■ TASK STATEMENT
Render the lines between the one containing "Select the Omises" and the one containing "(x=789, y=10)", inclusive, as a Markdown table with a Row column numbering each line and a Text column holding its wording. Omit blank lines.

■ Records from a pointing dataset
--------------------
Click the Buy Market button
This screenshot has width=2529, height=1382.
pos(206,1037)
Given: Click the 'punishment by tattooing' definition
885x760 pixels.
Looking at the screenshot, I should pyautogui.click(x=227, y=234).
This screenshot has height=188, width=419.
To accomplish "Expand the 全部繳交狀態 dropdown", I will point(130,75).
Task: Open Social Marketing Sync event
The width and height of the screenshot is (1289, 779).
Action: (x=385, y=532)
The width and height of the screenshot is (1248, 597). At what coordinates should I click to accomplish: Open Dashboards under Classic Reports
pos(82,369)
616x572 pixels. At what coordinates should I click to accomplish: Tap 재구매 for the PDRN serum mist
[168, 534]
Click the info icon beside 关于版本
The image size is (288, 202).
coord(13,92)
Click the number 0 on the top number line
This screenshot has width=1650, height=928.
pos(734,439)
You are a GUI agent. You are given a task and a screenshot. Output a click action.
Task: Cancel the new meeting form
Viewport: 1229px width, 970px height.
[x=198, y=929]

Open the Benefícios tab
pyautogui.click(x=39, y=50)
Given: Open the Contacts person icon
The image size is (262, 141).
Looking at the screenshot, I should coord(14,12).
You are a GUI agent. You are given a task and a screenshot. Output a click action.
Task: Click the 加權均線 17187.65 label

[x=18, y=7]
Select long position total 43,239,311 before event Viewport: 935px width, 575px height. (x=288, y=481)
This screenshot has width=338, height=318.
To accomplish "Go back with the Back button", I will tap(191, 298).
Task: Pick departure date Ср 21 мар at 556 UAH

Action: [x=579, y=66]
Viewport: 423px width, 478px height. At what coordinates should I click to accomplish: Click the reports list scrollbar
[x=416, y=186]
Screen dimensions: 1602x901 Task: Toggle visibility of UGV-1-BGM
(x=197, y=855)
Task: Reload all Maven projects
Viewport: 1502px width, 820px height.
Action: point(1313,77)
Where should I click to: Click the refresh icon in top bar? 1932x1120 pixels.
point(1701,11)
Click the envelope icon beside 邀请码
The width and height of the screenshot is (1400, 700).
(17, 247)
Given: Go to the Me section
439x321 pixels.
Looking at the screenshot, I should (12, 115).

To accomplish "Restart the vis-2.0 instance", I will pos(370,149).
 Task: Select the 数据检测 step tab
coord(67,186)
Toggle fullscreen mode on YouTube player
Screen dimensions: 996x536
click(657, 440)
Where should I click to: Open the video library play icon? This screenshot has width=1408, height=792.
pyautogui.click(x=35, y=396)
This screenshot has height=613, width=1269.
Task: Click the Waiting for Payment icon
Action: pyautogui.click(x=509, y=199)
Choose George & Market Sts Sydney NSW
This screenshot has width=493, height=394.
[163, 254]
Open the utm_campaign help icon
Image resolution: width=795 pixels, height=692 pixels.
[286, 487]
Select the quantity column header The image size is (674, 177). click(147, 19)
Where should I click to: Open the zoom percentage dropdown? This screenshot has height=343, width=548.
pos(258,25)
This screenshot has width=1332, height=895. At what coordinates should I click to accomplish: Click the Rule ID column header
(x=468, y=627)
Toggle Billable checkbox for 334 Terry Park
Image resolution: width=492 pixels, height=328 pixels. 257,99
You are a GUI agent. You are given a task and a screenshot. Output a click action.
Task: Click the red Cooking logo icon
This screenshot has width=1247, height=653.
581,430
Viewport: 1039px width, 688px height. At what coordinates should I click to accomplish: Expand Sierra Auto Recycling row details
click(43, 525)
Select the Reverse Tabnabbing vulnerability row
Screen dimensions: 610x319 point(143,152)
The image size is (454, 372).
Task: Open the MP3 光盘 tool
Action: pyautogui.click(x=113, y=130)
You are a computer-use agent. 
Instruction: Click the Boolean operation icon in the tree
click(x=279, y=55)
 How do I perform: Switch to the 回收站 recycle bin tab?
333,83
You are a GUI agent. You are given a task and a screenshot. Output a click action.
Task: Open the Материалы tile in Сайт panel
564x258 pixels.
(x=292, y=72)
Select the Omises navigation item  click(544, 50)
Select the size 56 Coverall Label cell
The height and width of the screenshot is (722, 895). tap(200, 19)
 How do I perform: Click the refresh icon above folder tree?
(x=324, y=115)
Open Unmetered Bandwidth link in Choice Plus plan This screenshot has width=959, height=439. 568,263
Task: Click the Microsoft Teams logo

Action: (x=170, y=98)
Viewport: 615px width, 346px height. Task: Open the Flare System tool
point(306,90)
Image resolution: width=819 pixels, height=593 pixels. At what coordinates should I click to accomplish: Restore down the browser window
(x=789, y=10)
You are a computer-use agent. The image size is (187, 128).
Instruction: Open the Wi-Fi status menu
--------------------
■ CORRECT ANSWER
| Row | Text |
|---|---|
| 1 | Select the Omises navigation item  click(544, 50) |
| 2 | Select the size 56 Coverall Label cell |
| 3 | The height and width of the screenshot is (722, 895). tap(200, 19) |
| 4 |  How do I perform: Click the refresh icon above folder tree? |
| 5 | (x=324, y=115) |
| 6 | Open Unmetered Bandwidth link in Choice Plus plan This screenshot has width=959, height=439. 568,263 |
| 7 | Task: Click the Microsoft Teams logo |
| 8 | Action: (x=170, y=98) |
| 9 | Viewport: 615px width, 346px height. Task: Open the Flare System tool |
| 10 | point(306,90) |
| 11 | Image resolution: width=819 pixels, height=593 pixels. At what coordinates should I click to accomplish: Restore down the browser window |
| 12 | (x=789, y=10) |